13. On the contrary, the ld. DR relied on the findings of the ld. CIT(A) and submitted that the expenses incurred were not being incurred wholly and exclusively for the purpose of business, and therefore, the action of the Assessing Officer and the ld. CIT(A) is justified.
We have heard rival submissions and perused the material on record.
Before us, the ld. counsel of the assessee has submitted the list of expenditure incurred on various items like Mosquito Nets, school bags, blankets etc. and claimed that same were distributed in the area, in which the assessee was operating. In our opinion, in comparison to the business turnover of the assessee, the amount incurred on community development and welfare is very miniscule amount and has been incurred to encourage a conducive atmosphere in the area of working of the assessee. In view of the fact, the finding of the ld. CIT(A) that expenditure has not been incurred wholly and exclusively for the purpose of business can not be said to be correct.

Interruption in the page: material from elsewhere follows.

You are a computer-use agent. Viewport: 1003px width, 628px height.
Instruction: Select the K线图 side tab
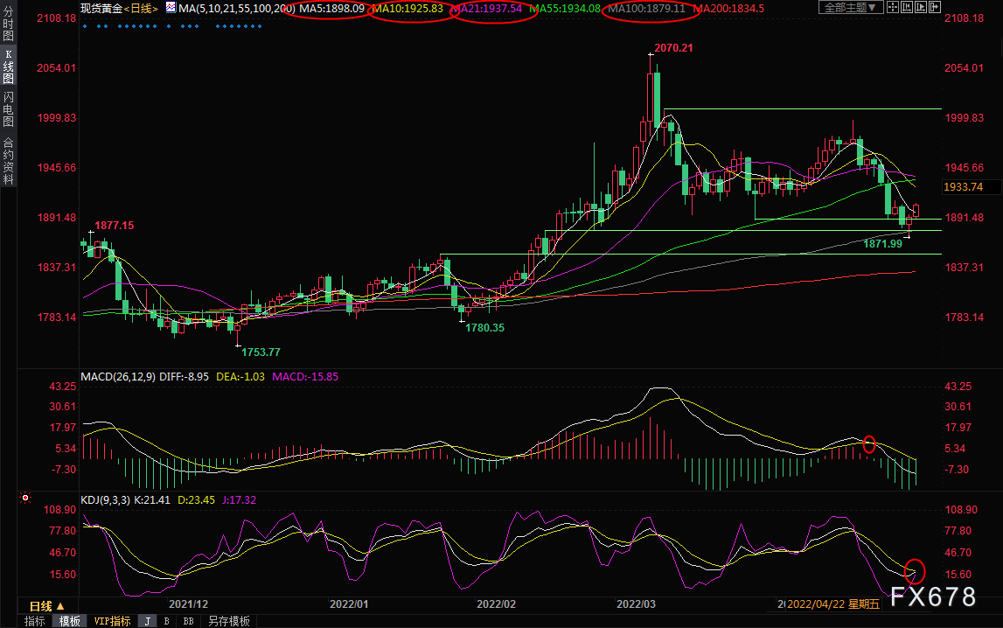[x=8, y=72]

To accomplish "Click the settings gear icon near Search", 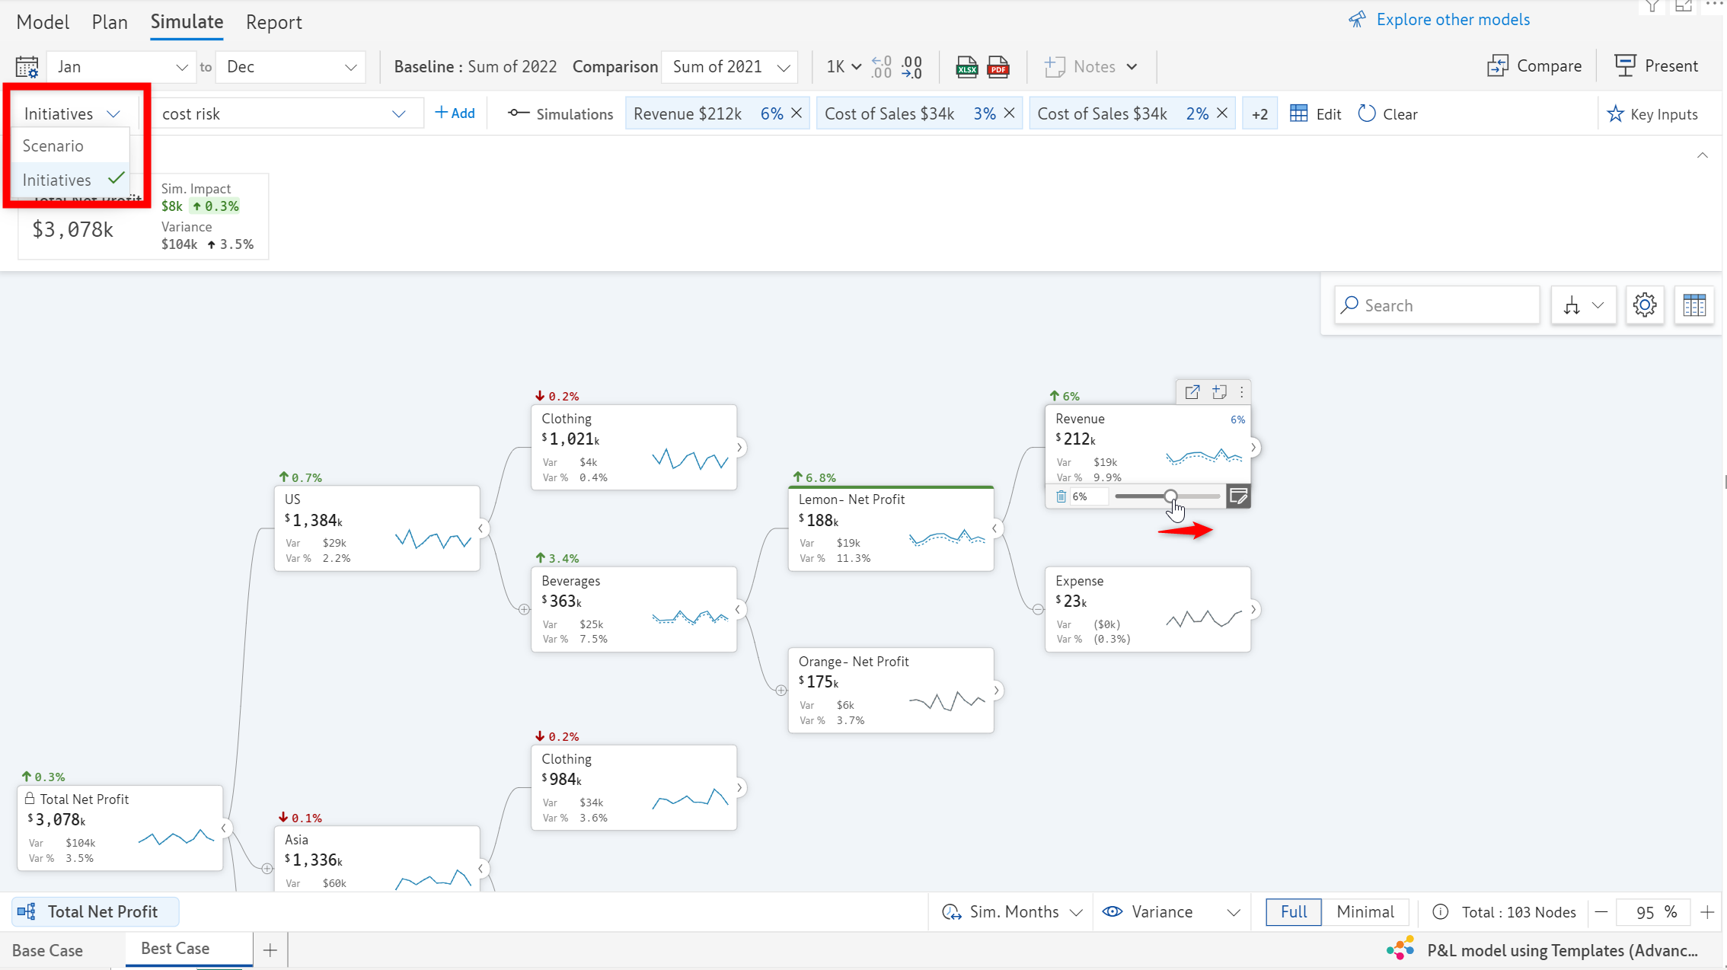I will (1644, 305).
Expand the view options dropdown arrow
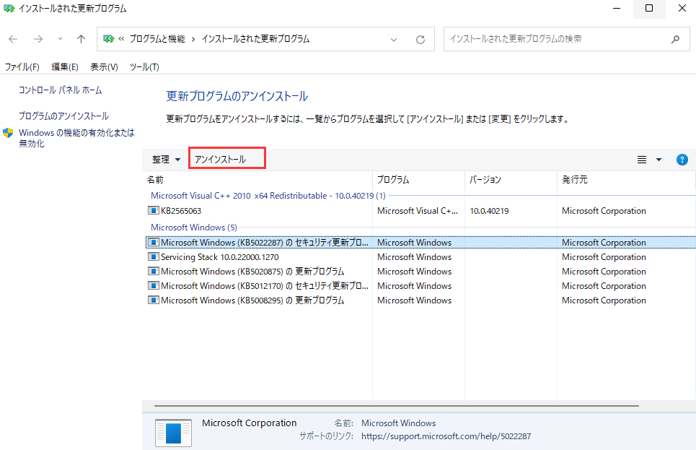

Further, Explanation-2 to section 37(1) which has prohibited expenditure on corporate social responsibility for claiming u/s. 37(1) has been inserted by the Finance Act No. 2 of 2014 w.e.f. 01.04.2015, which reads as under :
“Explanation 2.—For the removal of doubts, it is hereby declared that for the purposes of sub-section (1), any expenditure incurred by an assessee on the activities relating to corporate social responsibility referred to in section 135 of the Companies Act, 2013 (18 of 2013) shall not be deemed to be an expenditure incurred by the assessee for the purposes of the business or profession.”
The Tribunal in the case of National Seeds Corporation Ltd. (supra) has held the above Explanation 2 to be prospective and not to be operated retrospectively. Since the assessment year involved in the instant case is A.Y. 2012-13, the above Explanation cannot be invoked in the case of assessee.
Accordingly, the expenditure incurred of Rs.5,99,893/- on community Development and welfare is allowed. Ground of appeal of the assessee is allowed. In the result, the appeal of the assessee is allowed.
15 . In the result, the appeal of the Revenue is dismissed and the appeal of the assessee is allowed.